- **Reading passage**
Note 4 — Business Combinations

 

Fiscal 2019 Transactions

 

None.

 

Fiscal 2018 Transactions

 

During the fiscal year ended March 31, 2018, the Company completed two acquisitions (asset purchase constituting the acquisition of a business from an accounting perspective and an acquisition of a company).

 

Wantickets

 

On May 5, 2017, LXL Tickets, a wholly-owned subsidiary of the Company, entered into an Asset Purchase Agreement (“APA”) with Wantickets RDM, LLC (“Wantickets”) and certain other parties, whereby LXL Tickets purchased certain operating assets of Wantickets for total consideration of 666,667 shares of common stock of the Company valued at $3.3 million (or $5.01 per share). The asset purchase was intended to augment and diversify the Company’s music operating segment. The goodwill recorded for the Wantickets asset purchase was $1.3 million. Key factors that contributed to the recognition of Wantickets goodwill were the opportunity to consolidate and complement existing content operations, certain software and customer lists, and the opportunity to generate future synergies within the existing music business. As a result of the Wantickets asset purchase, the goodwill is deductible for tax purposes.

- **Data provided**
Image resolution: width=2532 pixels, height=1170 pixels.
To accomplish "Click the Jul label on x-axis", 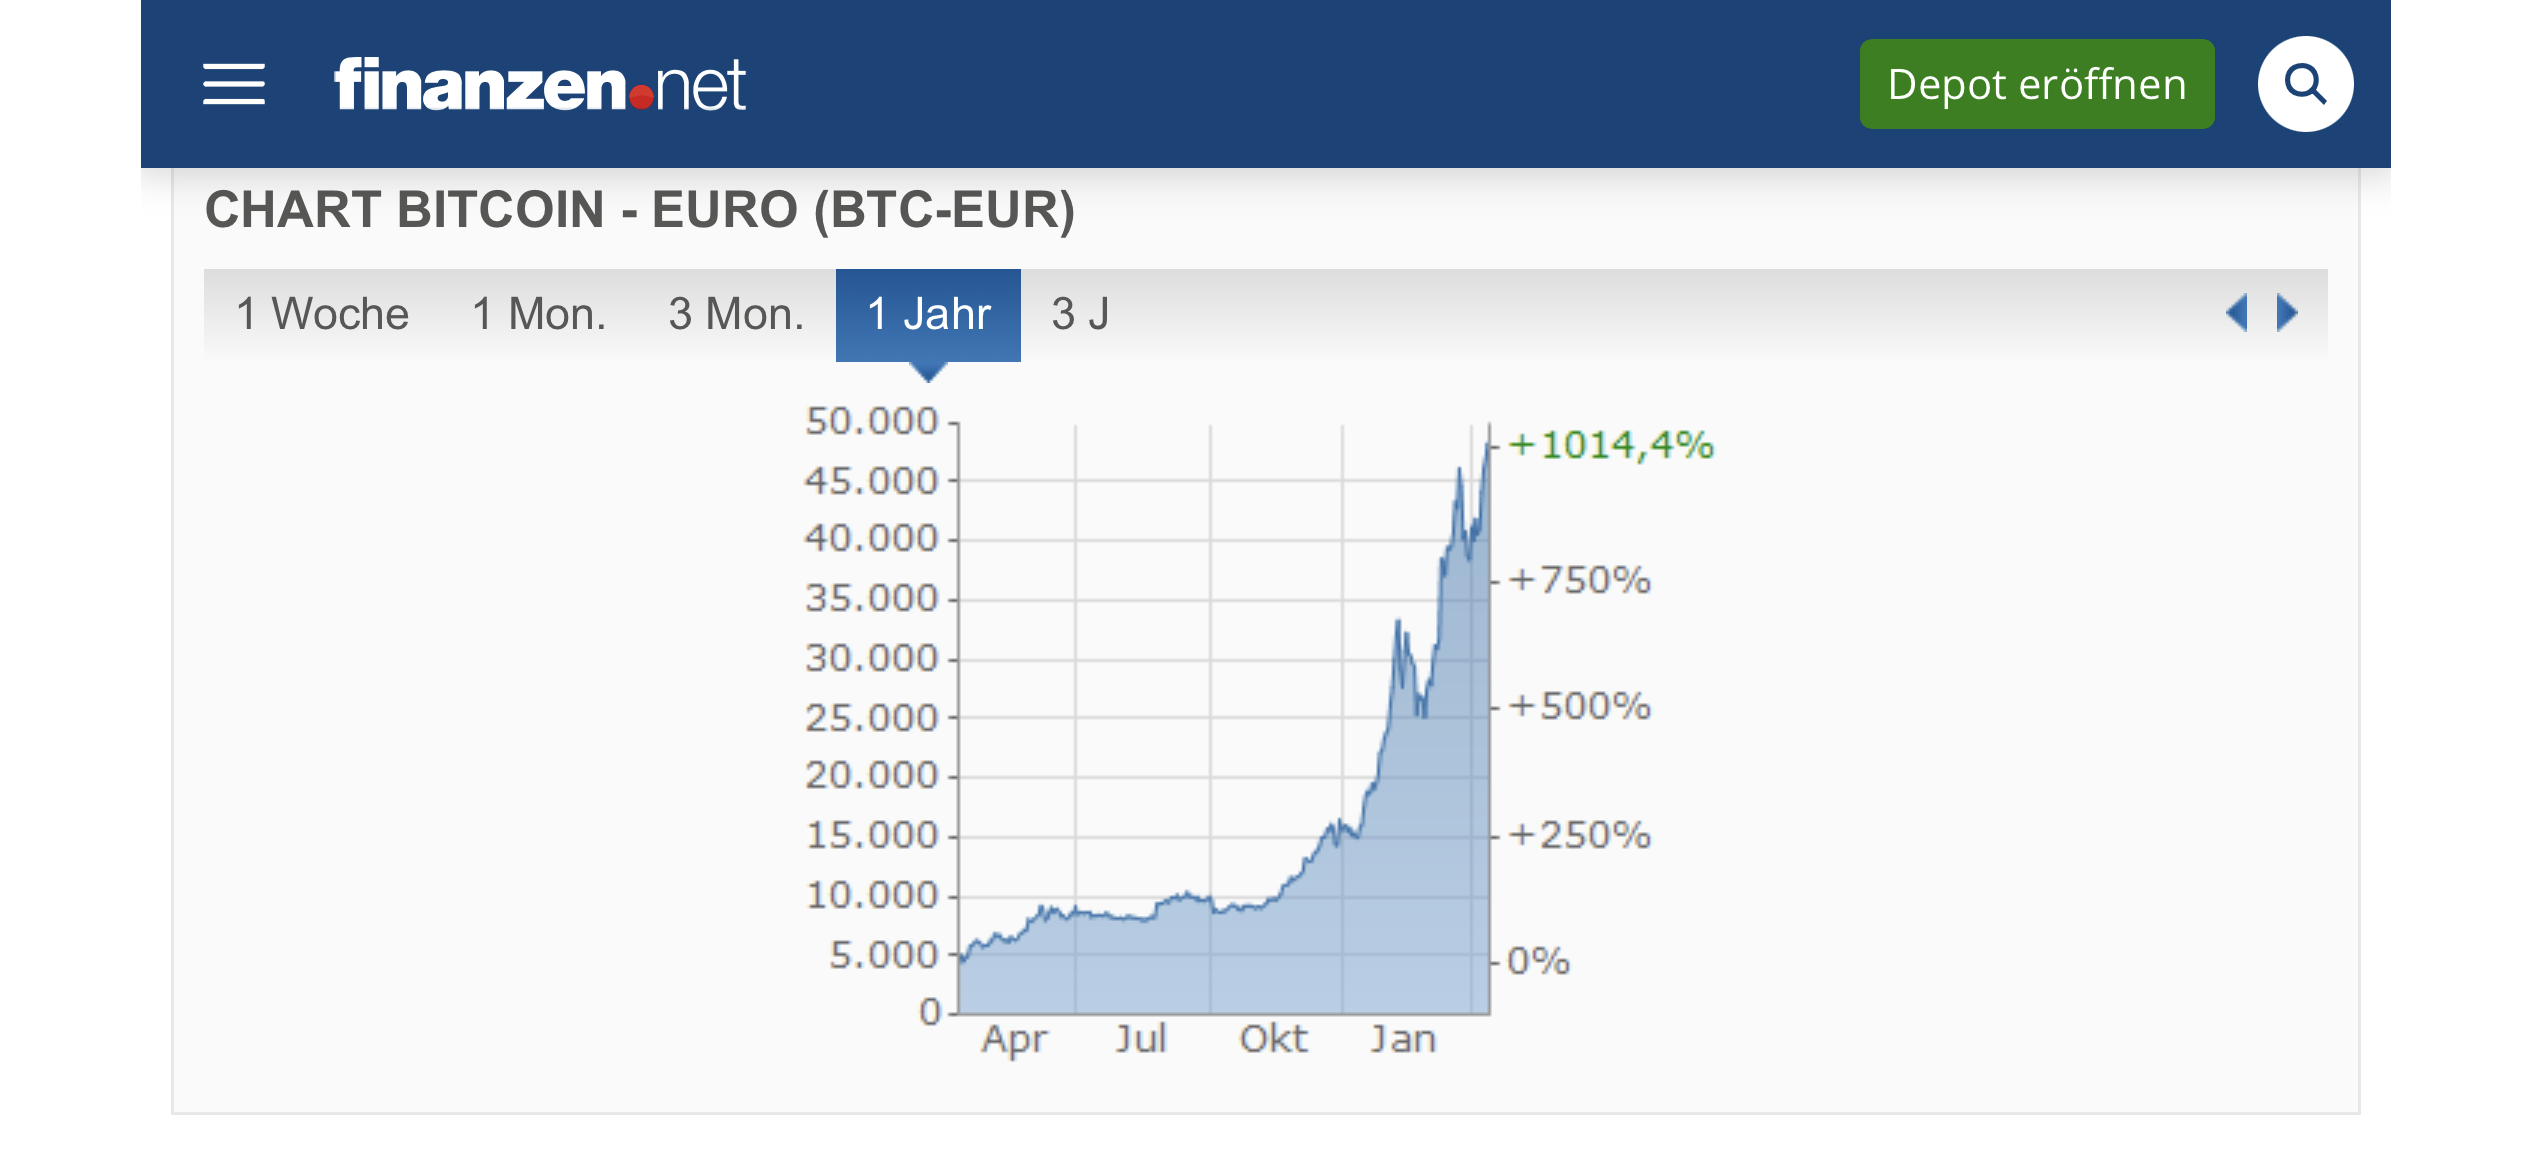I will (x=1141, y=1039).
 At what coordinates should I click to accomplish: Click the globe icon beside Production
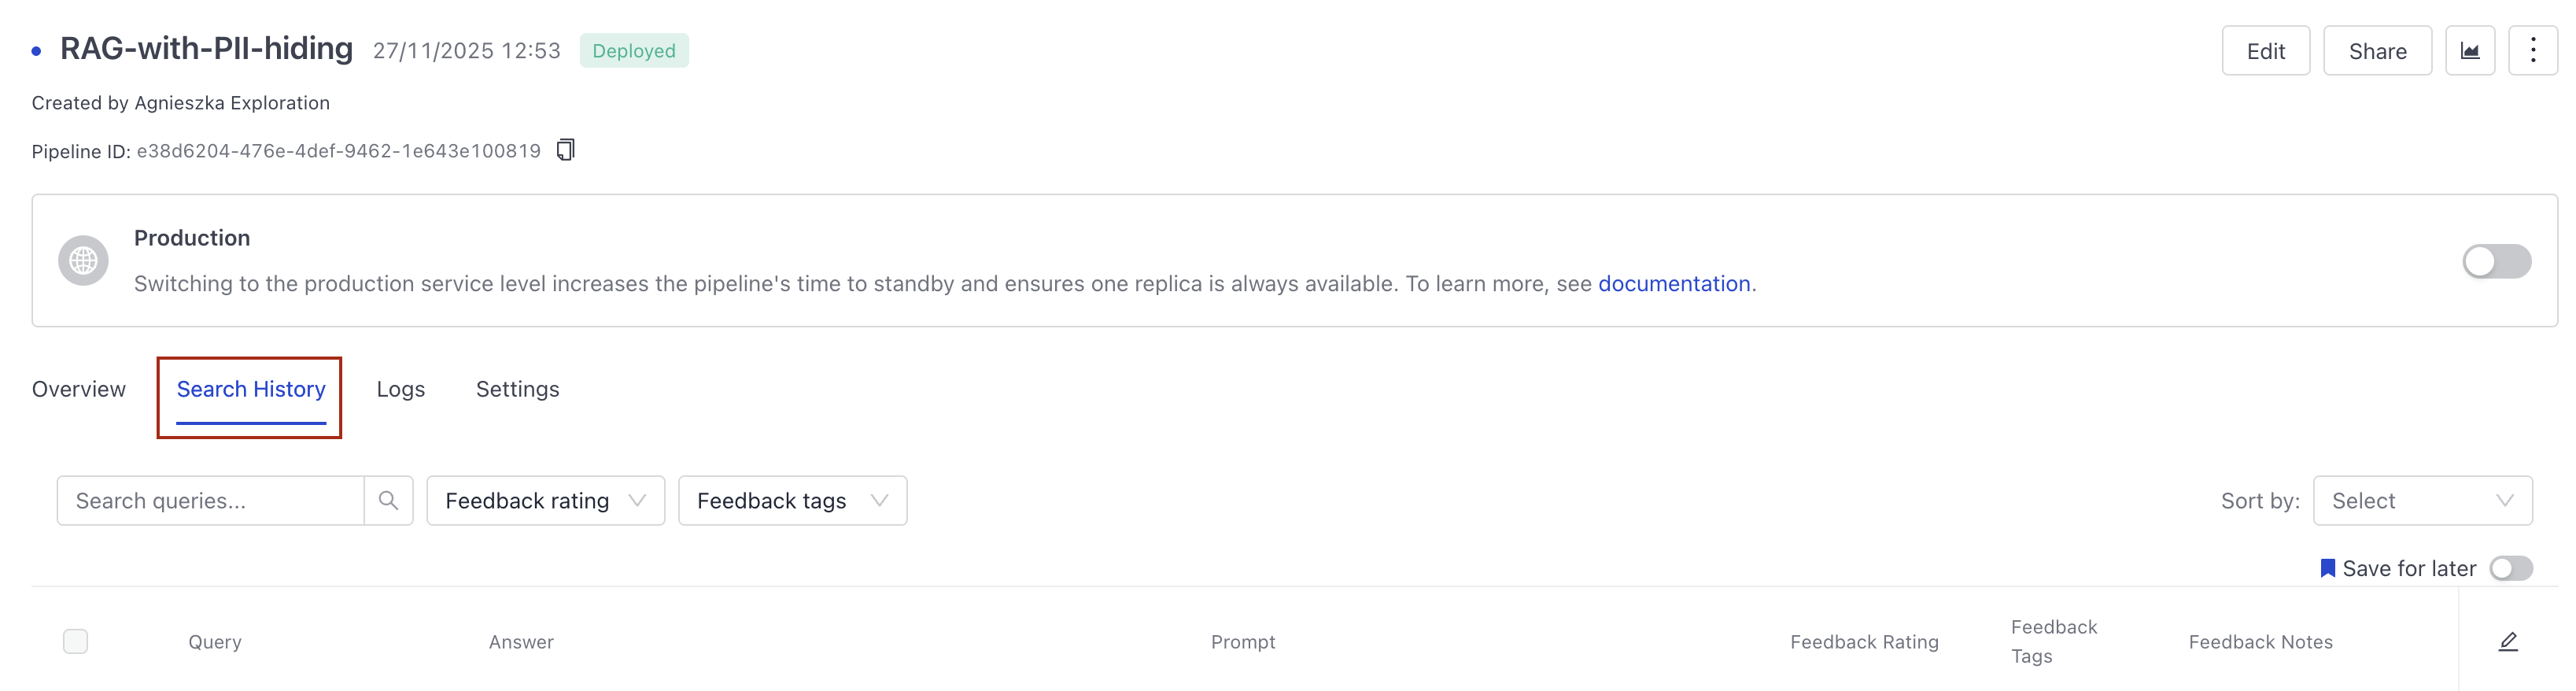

- **Written tasks**
• A. According to the business combinations note, what key factors contributed to the recognition of Wantickets goodwill? List each one.
• B. In the business combinations note, what per-share value was given to the common stock used to buy the Wantickets assets?
Use only the business combinations note to answer the tasks, not the data.

- **Solution list**
• A.
- The opportunity to consolidate and complement existing content operations
- Certain software and customer lists
- The opportunity to generate future synergies within the existing music business

• B. $5.01 per share